Przez ostatnie parę dni nie mieli czasu zbytnio porozmawiać, bo Osamu po sporej utracie krwi, co chwilę usypiał. Jego organizm regenerował się powoli, jakby od niechcenia robiąc tym komuś łaskę. Irytowało to rudzielca, jednakże i tak w każdej wolnej chwili przesiadywał u boku byłego herszta.

- Swoją drogą, jak do tego doszło że tak swobodnie chodziłeś z nimi po tej rezydencji? - zagadnął Osamu zamyślony.

- Wciąż nie wierzę, ale gość wziął mnie za osobę trans. - westchnął Chuuya z zażenowaniem, chowając rumianą twarz w kapeluszu.

- ... - szatyn zmierzył rozmówcę wzrokiem z góry do dołu i parsknął krótko, ale widząc morderczy wzrok niższego odchrząknął - No cóż, przynajmniej łyknął haczyk. - skomentował jedynie, kryjąc niewielki uśmieszek pod pierzyną.

- Dureń. - mruknął Nakahara i wyciągnął się niczym kot na ksześle. Uniósł jedna brew ku górze, kiedy brązowooki nagle podniósł się i zaczął powoli zwlekać z łóżka - A ty dokąd? -

- Czas się zbierać. Już się dość należałem. - odparł spokojnie, wyciągając sobie wenflon z nadgarstka.

- Aha? Tak po prostu? Godzinę temu zawodziłeś, że zaraz umrzesz i żebym leciał po kartkę, bo będziesz spisywał testament. Bo raz kaszlnąłeś. A teraz tak sobie wstajesz i zamierzasz wracać do domu, bo co? - powiedział na wpół rozbawiony mafiosa, z zaciekawieniem obserwując jak ta sterta bandaży podchodzi do niewielkiej szafki, by się przebrać.

- Nie dramatyzowałem aż tak. - przewrócił oczyma z lekkim usmieszkiem na ustach, przebierając się spokojnie.

-Tak? A pokazać ci nagranie, jak padasz mi do stóp błagając o długopis? - odparł rudzielec, chętnie kontynuując tę konwersacje.

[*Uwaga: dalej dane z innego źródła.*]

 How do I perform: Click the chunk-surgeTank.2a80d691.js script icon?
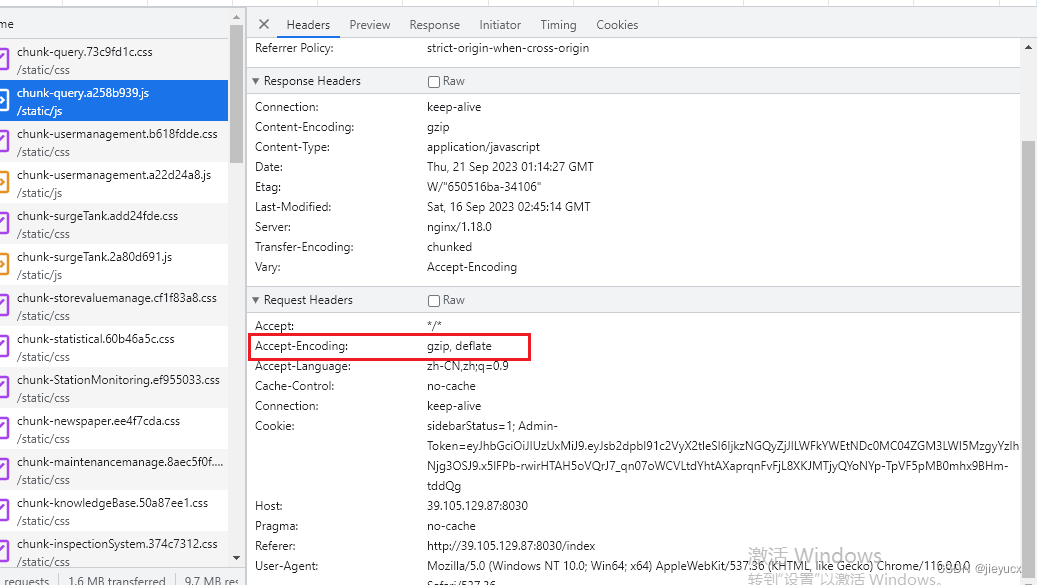[x=4, y=265]
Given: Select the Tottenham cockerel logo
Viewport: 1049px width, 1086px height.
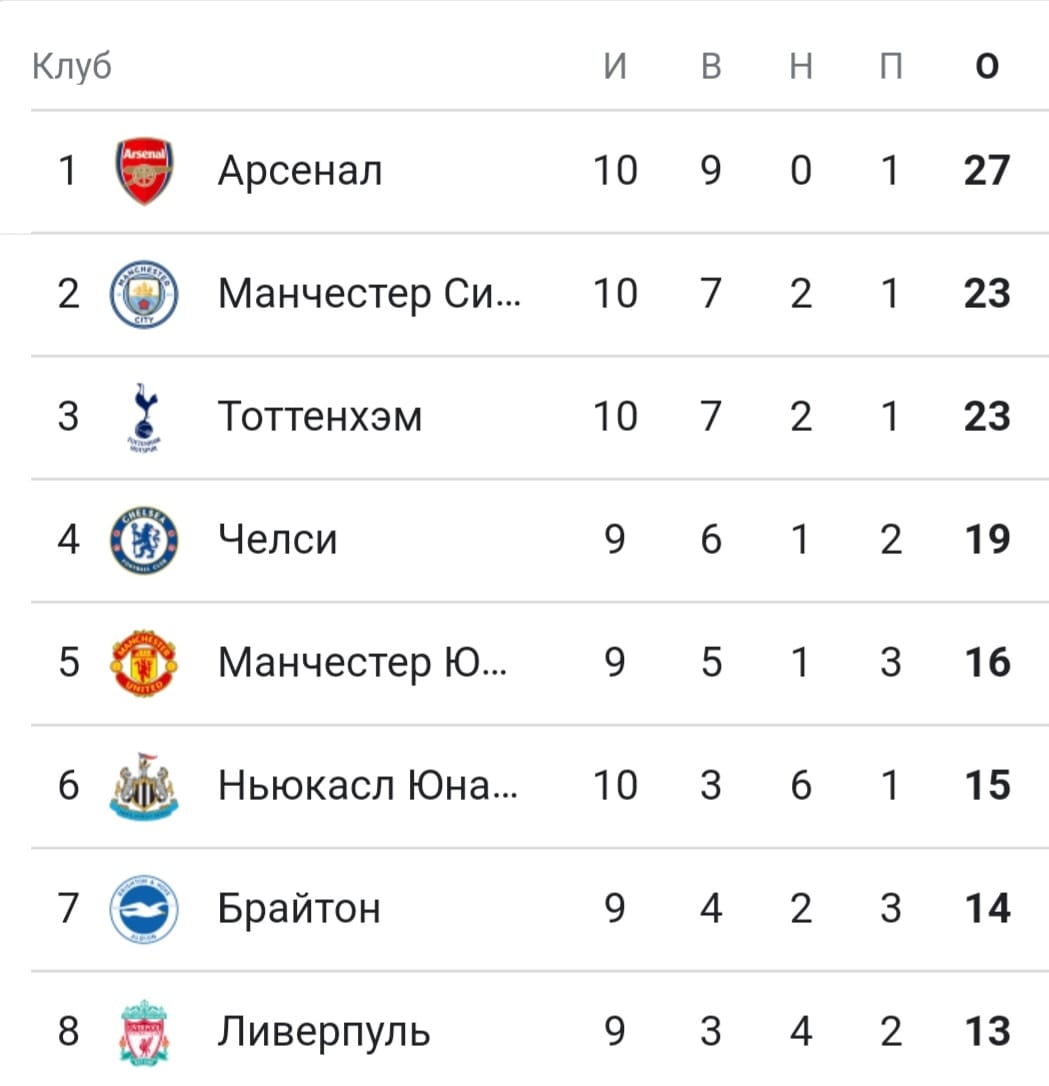Looking at the screenshot, I should pos(144,417).
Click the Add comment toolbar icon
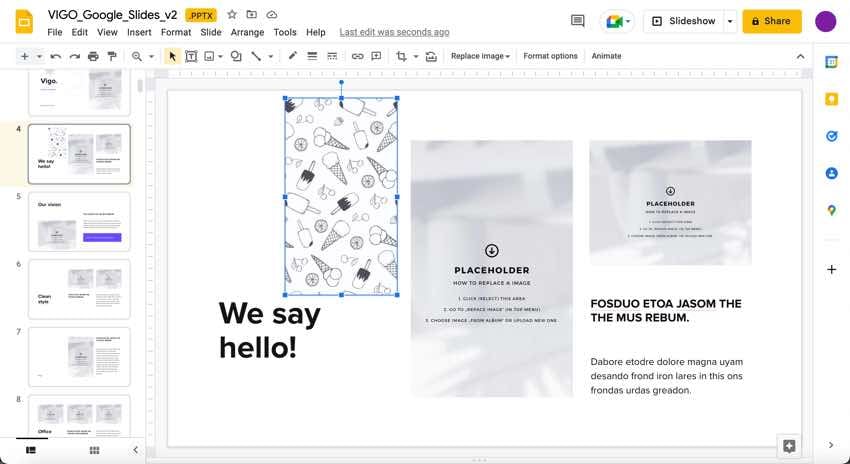The width and height of the screenshot is (850, 464). [376, 56]
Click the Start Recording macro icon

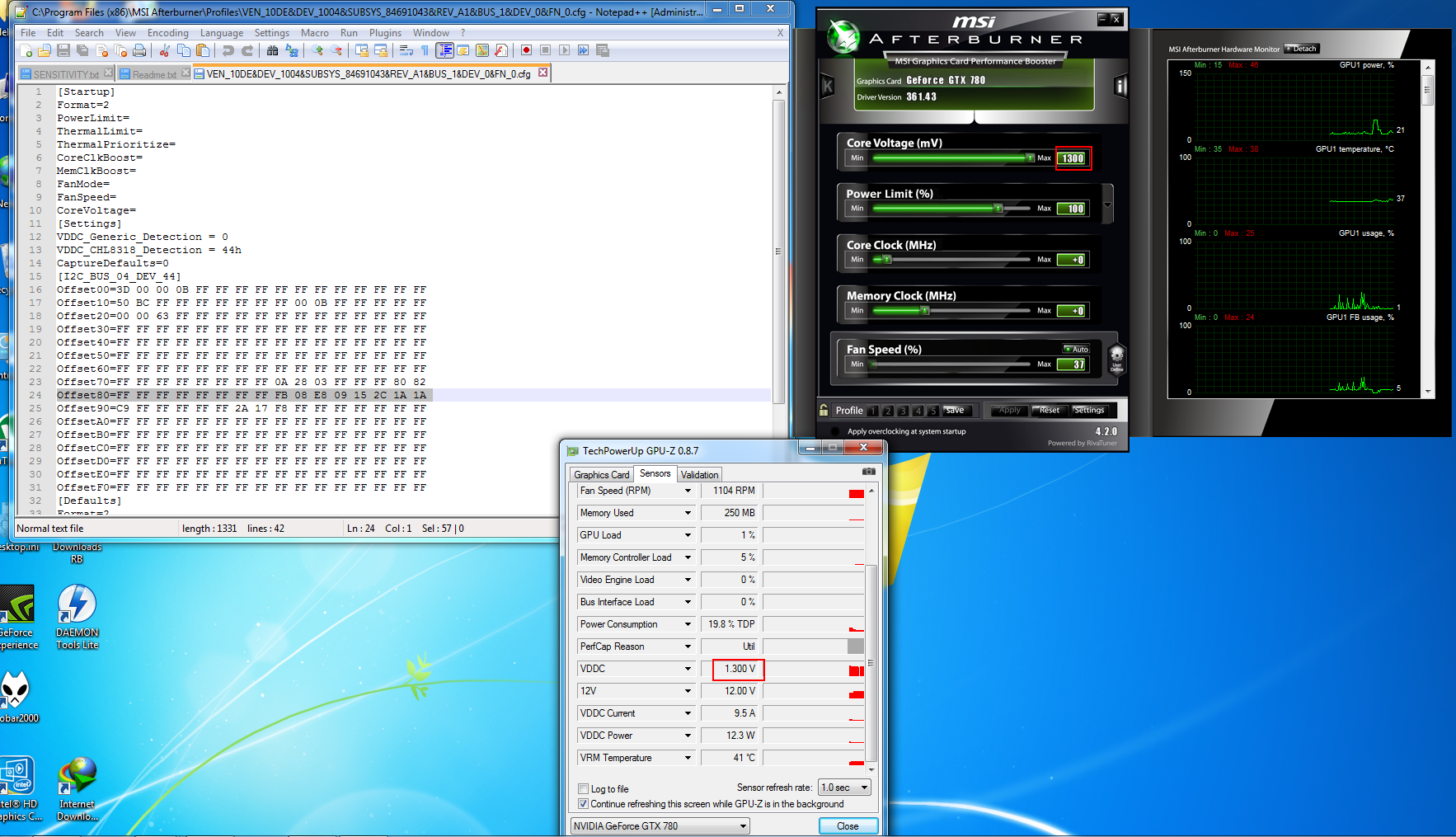[x=526, y=51]
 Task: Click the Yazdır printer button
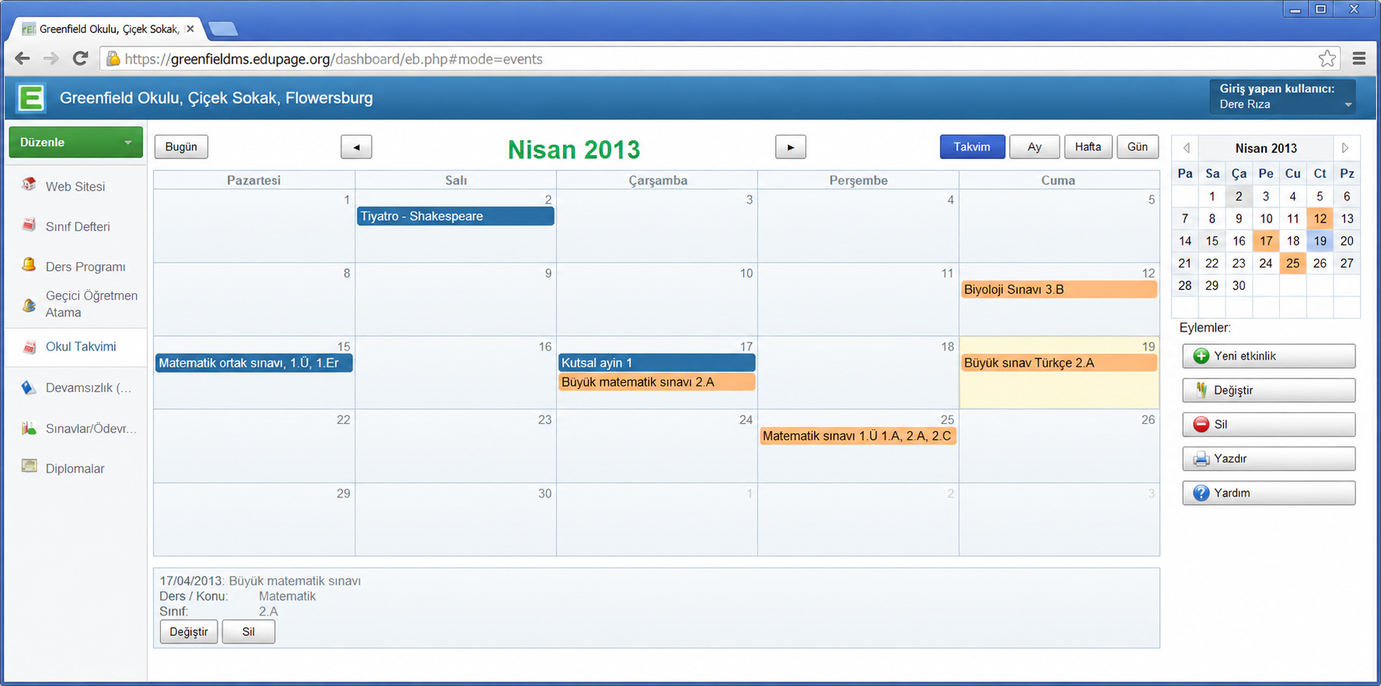(x=1268, y=459)
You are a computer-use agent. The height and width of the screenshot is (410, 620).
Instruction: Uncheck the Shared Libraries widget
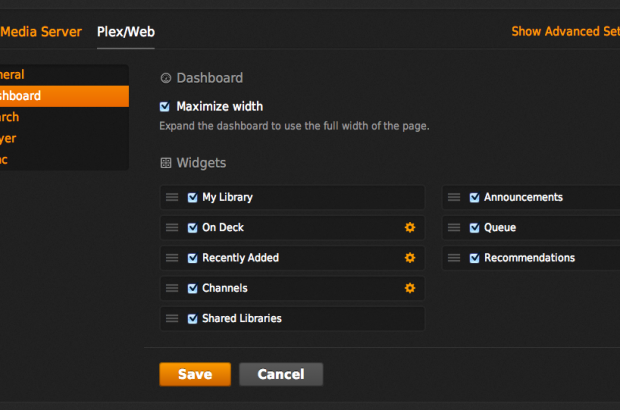pyautogui.click(x=192, y=318)
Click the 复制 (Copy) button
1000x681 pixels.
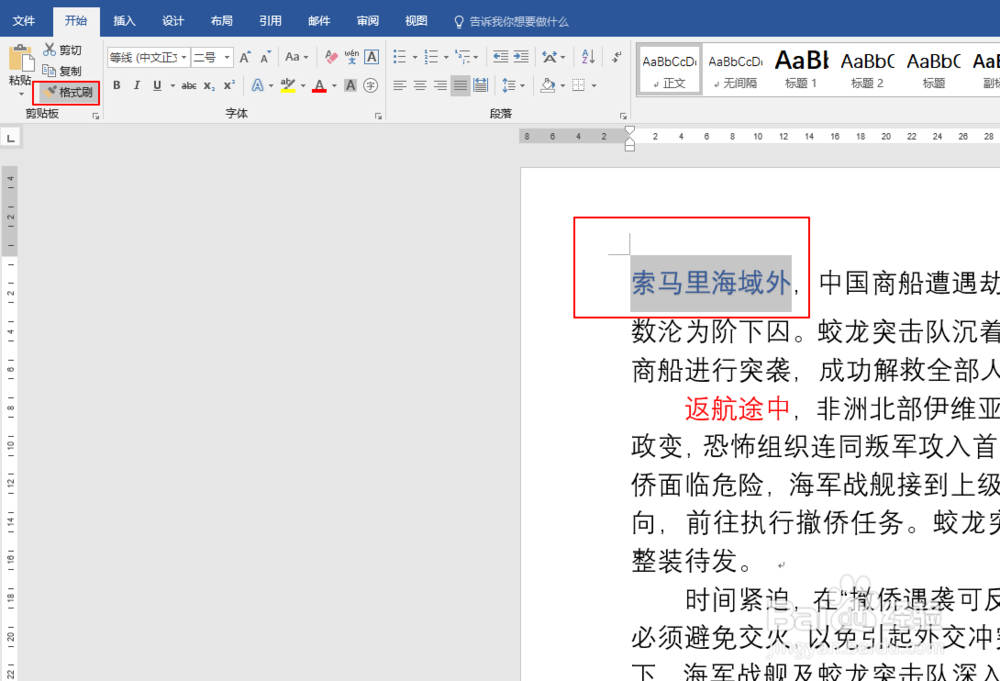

- Sfałszowane. Pewnie dolałeś mi czegoś do kroplówki. - machnął na niego ręką i zaczął pakować do torby na ramię swoje rzeczy z półek.

- Mmm jasne, a bandaże wymoczyłem ci w spirytusie. - odgryzłem się sarkastycznie niebieskooki.

- O, widzisz, nawet się przyznałeś. - uśmiechnął się wrednie wyższy i skinął głową w stronę wyjścia - Rusz te swoje piękne cztery litery, ruszamy. - dodał.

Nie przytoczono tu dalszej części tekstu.